In this environment, we believe private investments have the potential to truly shine. Historically, these investments, including private equity, private credit, and private infrastructure, have delivered a return premium above that of their publicly traded counterparts, summarized in the graphic below. 

How private assets have outperformed public assets<sub>1<sub>

1 Quarterly returns in CAD. Private equity excess return is calculated as the average difference between the rolling 10-year returns of the Cambridge US Private Equity legacy definition) Index and the MSCI World TR Index between December 2009 and December 2022. Private infrastructure excess return is calculated as the average difference between the rolling 10-year returns of the Preqin Private Infrastructure Index and the S&P Global Infrastructure TR Index between December 2017 and December 2022. Private debt excess return is calculated as the average difference between the rolling 10-year returns of the Preqin Private Debt Index and the ICE BofA Gbl Brd Mkt TR HCAD between December 2010 and December 2022.

The chart above illustrates the average return difference between liquid and illiquid versions of the same asset classes, assuming a 10-year holding period.

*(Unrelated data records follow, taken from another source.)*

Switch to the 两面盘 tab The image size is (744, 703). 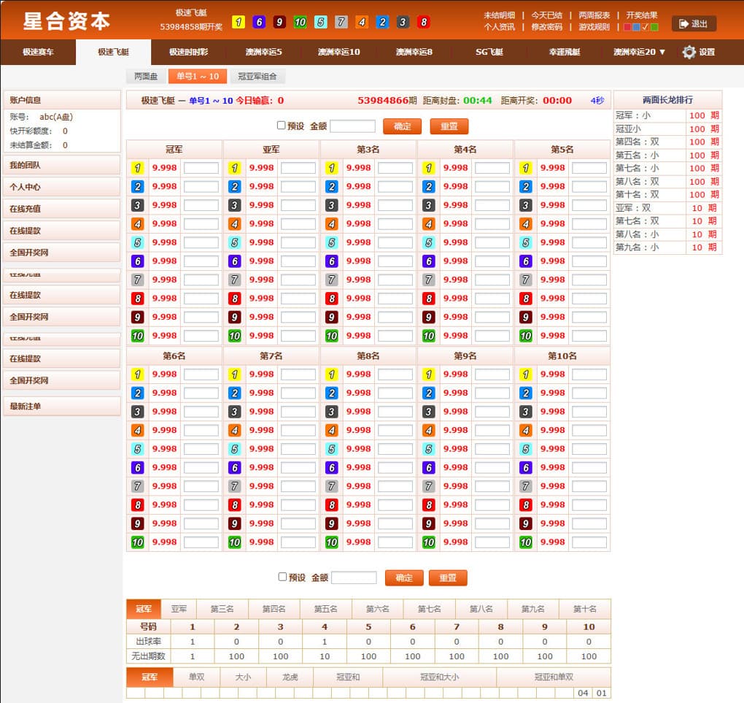point(146,76)
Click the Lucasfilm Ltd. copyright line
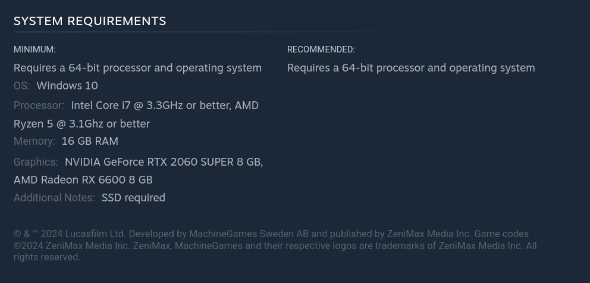Image resolution: width=590 pixels, height=283 pixels. (x=271, y=234)
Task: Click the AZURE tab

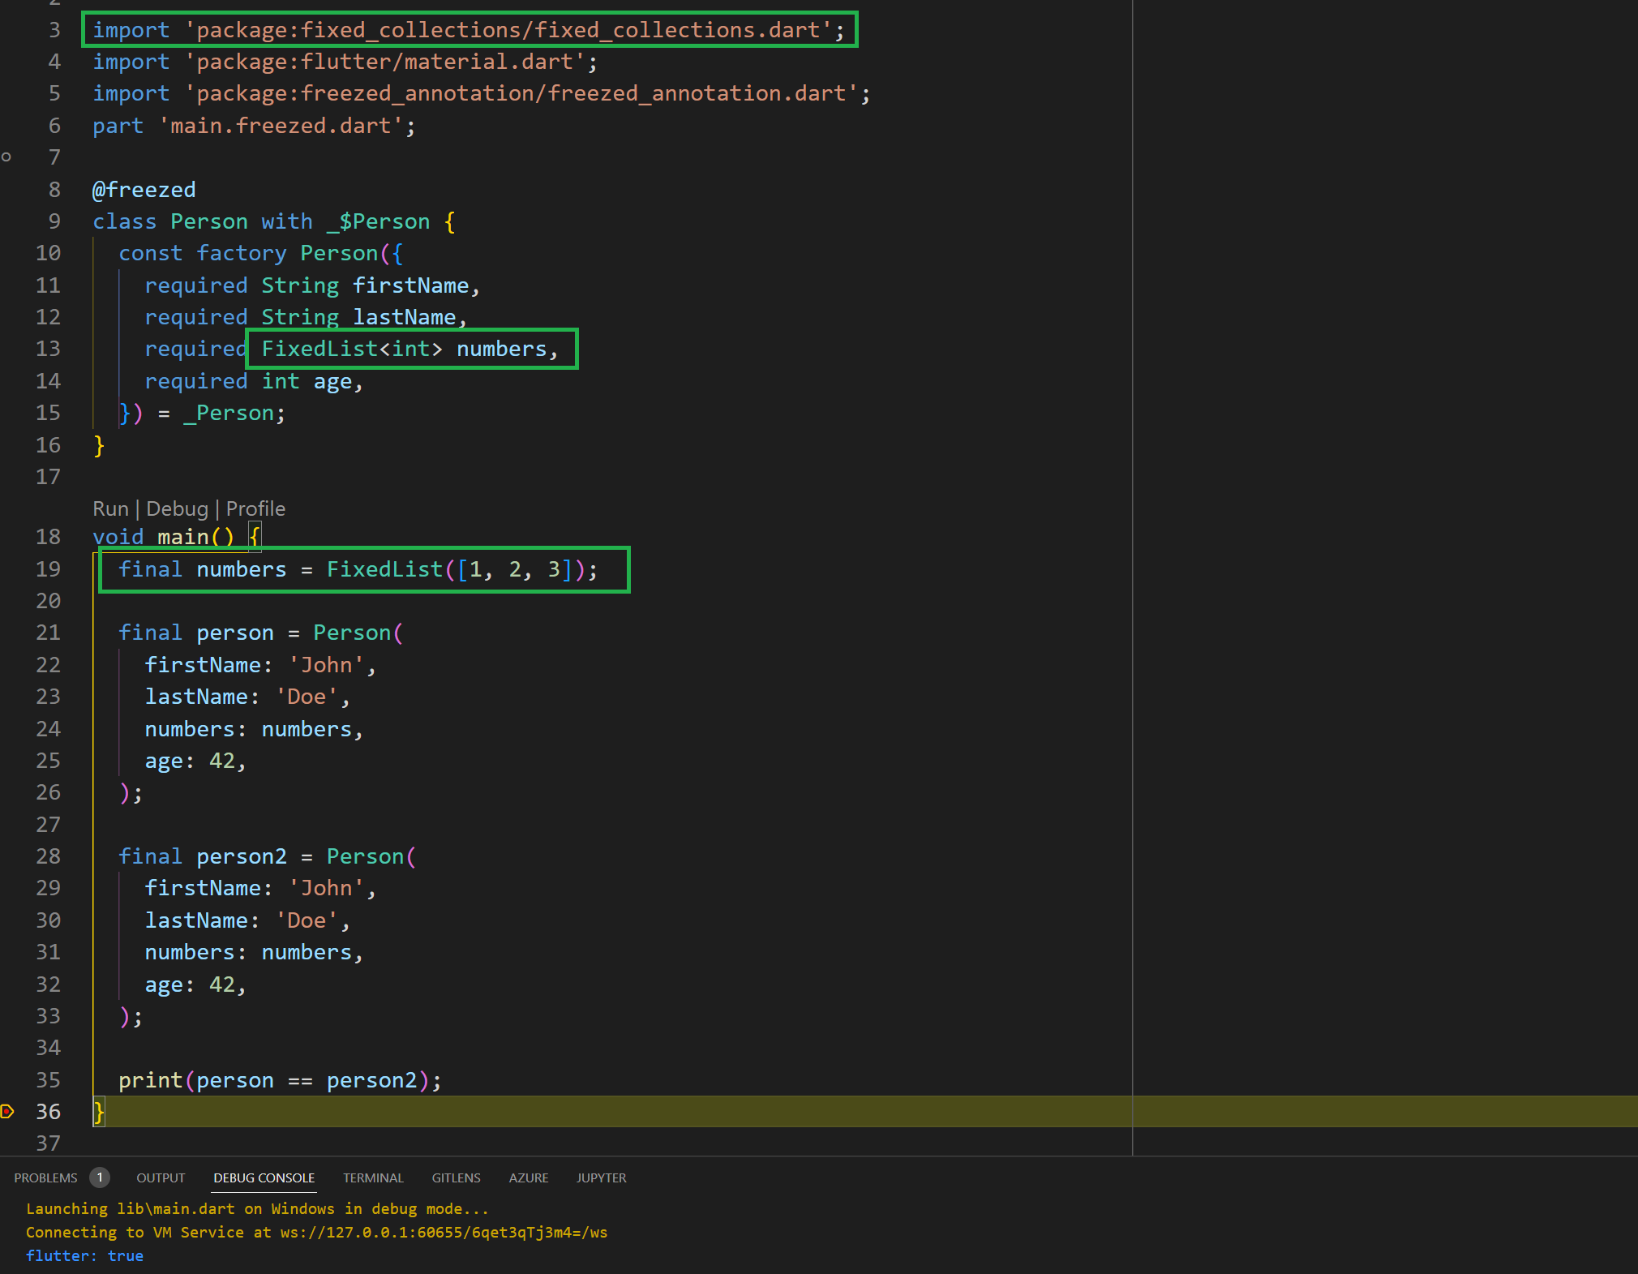Action: point(526,1178)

It shows that a significant return difference exists in each of these major asset classes.

In 2020, Northleaf Capital Partners (“Northleaf”) and Mackenzie Investments established a strategic relationship providing individual investors access to private markets. Here, David Ross, head of private credit at Northleaf, one of Canada’s largest global private markets investment firms, discusses this rapidly growing asset class in the Canadian retail market. 


David, tell us a little about Northleaf.

Northleaf is an institutional investment manager, active in global private equity, credit and infrastructure. We got our start as part of TD Bank. We were pioneers in raising institutional capital to launch our first private equity fund in the early 2000s.

We became Northleaf in 2009 and in the years that followed, we launched our infrastructure and private credit businesses to complement our activities in private equity.

We have now raised over US$24 billion in commitments from more than 250 institutional and family office investors. We have nine offices in key markets across North America, the U.K., Asia and Australia. 


How did Northleaf enter the private credit space?

It’s really a natural progression from our private equity roots. We have a decades-long history of partnerships with top private equity firms in North America, the U.K. and Western Europe. Historically, these firms sourced debt for their leveraged buyouts from traditional bank lenders. But in the aftermath of the global financial crisis of 2007-08 and ensuing liquidity crisis, the banks began pulling back from this business, as they repaired their balance sheets to comply with stricter regulatory requirements.

This created a vacuum for private lenders, who gained significant market share. Private borrowers were still in need of capital to expand their businesses and private lenders were able to provide this capital with more flexible terms. The banks often employ a “one-size-fits-all” approach to underwriting. But private credit lenders are able to underwrite each deal based on the unique circumstances of the borrower.

Northleaf’s relationships in the private equity space facilitate direct access to many very attractive lending opportunities. The opportunity set among private companies is significantly larger than among public companies, particularly among mid-sized companies where we specialize. Northleaf’s consistent focus on the mid-market has provided our investors with high-quality lending opportunities at very attractive yields. 


How does Northleaf uncover opportunities?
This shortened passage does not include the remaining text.